The near future of Pandemic Fiction is going to be not much different than we have now, a mess of politics and agendas, the fantastic and the on the nose, and people arguing over it. It is my hope in time we can confront our experiece and our history with the power of imagination, but for the short-term I fear a muddle is where we’re headed.

May we reduce the time we’re in that muddle so our writing may clearly illuminate the human experience, our lessons, our losses – and those responsible. Because we’re doing it half-assed now.

Steven Savage

The End Of The World As We Don’t Know It

(This column is posted at www.StevenSavage.com and Steve’s Tumblr.  Find out more at my newsletter.)

My friend Serdar talked about about his disinterest in writing post-apocalyptic fiction at his blog. I wanted to add my own thoughts on this because most apocalyptic stuff and even post-apocalyptic stuff feels boring and inaccurate. As Serdar puts it, its best to take things as Mad Max like mythology, a sort of lesson or metaphor.

As for the rest of the apocalypses . . .

Most fictional post-apocalypse tales are boring, repetitive, and the same stuff. I’ve been watching enough bad-movies that took Mad Max and gave us so many battles in tight leather pants that it’s like 80’s hair bands went to war. There’s so many Zombie movies it’s a running joke that rarely explores the implications of having zombies. Most of our fictional apocalypses have been done so over and over again there’s nothing to learn or take from it – if there ever was much in the first place.

We’ve recycled our apocalypses and our post-apocalypses, so most of them are going through the motions. Most of the apocalypses are zombies, even if they lack zombies.

In addition, real post-apocalypses don’t fictionalize well.

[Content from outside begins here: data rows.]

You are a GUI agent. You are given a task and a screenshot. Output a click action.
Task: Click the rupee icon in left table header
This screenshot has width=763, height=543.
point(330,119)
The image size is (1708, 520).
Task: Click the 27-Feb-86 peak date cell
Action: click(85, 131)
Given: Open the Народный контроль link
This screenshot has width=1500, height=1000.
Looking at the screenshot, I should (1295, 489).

First, some apocalypses are boring. We’re living through a low-level apocalypses now with COVID-19, and it’s not that interesting. Disasters are often not action-packed or dramatic tales, they’re the slow grind, the surviving-enough, the unending grayness of endings. Fiction doesn’t cover that.

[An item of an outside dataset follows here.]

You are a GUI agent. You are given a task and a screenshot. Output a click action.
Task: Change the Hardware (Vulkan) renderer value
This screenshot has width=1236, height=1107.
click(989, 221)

Other apocalypses and post-apocalypses ignore or glorify the horror. We’ve had plenty of apocalyptic bombings and and disasters, we’ve had horrors and terrible mass deaths. So much fiction either grinds our face in the blood and turns it into a show, leaving us with that queasy sense of watching apocalypse pornography. Others try to ignore the horror, because it’s so horrible, building fiction around it until it’s drained of meaning.

Good apocalyptic and post-apocalyptic fiction exists, but it takes a person that can write, that explores, that understands the subjects. It is rare, because it is difficult.

This is why my current fiction, the Avenoth series, is what I call post-post apocalypse. I’m not interested in the end of the world (in this case, a devastating war that killed 3/4 of the planet) or the immediate post-apocalypse. Instead it’s about a rebuilt world, so we see the impact of the apocalypse and post-apocalypse, but are far enough in the future to see the meaning of it all. I want a tale of healed scars and a new society with memory, where we understand the past by looking at the present.

Besides, some of these post-post apocalypses have powerful impact. When the world is grinding away or the blood is spilling, it’s hard to see what it means in the whole.

But afterwards? Afterwards is when you can look back on the works of the past, and despair properly.